>> START Recorded information
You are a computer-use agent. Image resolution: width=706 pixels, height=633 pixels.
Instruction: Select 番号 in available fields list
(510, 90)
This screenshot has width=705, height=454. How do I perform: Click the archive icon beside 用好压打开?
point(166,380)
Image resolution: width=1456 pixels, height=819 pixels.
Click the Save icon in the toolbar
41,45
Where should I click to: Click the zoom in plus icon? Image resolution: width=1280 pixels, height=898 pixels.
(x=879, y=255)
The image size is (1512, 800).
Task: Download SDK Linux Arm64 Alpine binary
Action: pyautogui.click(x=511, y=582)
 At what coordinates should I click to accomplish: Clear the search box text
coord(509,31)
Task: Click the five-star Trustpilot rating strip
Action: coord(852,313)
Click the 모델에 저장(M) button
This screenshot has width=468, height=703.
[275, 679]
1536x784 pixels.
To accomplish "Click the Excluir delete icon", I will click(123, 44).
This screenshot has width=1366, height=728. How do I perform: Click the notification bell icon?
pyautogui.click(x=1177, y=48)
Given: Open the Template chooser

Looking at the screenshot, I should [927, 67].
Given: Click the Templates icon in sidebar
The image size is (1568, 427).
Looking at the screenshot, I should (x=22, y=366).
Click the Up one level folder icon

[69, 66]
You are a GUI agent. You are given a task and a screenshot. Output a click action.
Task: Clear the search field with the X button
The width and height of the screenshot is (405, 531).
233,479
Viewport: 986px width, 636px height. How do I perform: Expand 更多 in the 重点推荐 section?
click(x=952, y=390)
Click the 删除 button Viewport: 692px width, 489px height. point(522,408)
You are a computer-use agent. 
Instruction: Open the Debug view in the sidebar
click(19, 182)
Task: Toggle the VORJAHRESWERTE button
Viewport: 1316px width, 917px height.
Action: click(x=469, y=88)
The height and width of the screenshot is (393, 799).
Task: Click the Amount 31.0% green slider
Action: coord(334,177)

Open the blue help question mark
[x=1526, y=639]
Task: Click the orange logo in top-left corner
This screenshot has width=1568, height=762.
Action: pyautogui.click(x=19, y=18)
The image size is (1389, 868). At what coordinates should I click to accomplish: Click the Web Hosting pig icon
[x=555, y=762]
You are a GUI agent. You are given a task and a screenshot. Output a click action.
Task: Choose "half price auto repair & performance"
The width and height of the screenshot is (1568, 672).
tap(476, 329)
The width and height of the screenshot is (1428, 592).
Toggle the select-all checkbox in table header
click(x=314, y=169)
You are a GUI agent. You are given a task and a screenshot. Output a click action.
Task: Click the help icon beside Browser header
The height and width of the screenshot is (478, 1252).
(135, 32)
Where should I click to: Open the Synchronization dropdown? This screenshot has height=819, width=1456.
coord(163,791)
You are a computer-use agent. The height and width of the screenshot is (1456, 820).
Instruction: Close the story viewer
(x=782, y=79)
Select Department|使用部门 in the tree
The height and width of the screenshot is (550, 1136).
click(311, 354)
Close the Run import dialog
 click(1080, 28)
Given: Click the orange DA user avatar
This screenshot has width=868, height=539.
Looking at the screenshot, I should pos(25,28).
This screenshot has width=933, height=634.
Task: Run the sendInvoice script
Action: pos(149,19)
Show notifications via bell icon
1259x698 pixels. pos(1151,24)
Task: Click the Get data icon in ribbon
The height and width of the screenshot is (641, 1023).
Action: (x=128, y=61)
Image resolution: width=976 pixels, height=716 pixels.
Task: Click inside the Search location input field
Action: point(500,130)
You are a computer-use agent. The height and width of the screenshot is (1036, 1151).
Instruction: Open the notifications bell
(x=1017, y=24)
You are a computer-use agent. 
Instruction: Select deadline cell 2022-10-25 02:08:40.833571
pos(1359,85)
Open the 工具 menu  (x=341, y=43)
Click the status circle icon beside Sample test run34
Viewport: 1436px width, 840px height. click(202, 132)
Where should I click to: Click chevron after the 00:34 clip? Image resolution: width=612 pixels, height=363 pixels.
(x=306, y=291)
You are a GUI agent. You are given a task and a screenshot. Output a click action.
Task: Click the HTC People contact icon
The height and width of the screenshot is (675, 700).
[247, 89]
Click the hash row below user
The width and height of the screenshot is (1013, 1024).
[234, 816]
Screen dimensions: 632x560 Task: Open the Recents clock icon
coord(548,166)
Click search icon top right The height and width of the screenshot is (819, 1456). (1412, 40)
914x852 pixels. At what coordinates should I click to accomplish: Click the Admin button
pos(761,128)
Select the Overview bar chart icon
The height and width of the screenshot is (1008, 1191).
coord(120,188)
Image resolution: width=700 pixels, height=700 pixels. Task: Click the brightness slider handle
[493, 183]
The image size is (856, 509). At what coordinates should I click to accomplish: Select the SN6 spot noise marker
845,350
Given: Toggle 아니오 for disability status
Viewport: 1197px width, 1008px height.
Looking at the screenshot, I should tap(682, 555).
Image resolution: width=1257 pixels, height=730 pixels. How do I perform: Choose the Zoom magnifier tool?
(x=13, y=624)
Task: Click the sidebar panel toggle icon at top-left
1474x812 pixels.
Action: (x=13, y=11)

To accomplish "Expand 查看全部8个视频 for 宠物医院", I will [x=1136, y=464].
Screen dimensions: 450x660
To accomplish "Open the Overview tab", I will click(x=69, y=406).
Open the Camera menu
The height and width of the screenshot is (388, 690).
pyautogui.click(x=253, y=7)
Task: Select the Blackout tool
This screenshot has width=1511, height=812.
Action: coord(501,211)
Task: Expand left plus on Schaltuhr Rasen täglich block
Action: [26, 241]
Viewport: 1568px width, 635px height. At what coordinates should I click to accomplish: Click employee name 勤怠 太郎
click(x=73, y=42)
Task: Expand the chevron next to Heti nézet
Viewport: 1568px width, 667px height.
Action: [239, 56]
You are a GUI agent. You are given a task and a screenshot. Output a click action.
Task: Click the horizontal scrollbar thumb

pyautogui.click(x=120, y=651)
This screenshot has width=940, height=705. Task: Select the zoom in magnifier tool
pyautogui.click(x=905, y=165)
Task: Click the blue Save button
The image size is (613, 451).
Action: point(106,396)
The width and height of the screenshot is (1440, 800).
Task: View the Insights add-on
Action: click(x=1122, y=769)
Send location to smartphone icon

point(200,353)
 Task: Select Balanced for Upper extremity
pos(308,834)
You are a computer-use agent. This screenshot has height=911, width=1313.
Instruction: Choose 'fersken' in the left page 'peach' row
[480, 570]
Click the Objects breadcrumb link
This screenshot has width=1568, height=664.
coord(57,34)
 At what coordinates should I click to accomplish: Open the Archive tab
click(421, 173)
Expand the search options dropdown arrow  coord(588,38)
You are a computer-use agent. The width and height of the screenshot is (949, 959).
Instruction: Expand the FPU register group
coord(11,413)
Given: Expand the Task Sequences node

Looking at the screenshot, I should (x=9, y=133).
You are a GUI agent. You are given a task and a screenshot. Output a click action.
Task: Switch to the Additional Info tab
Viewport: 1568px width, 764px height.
>> END Recorded information
* **Exercise details**
Pick out every line in the entries above that contains the word "left", matching case exactly, and copy each of those lines.

* **Task result**
Task: Click the orange logo in top-left corner
Task: Click the sidebar panel toggle icon at top-left
Task: Expand left plus on Schaltuhr Rasen täglich block
Instruction: Choose 'fersken' in the left page 'peach' row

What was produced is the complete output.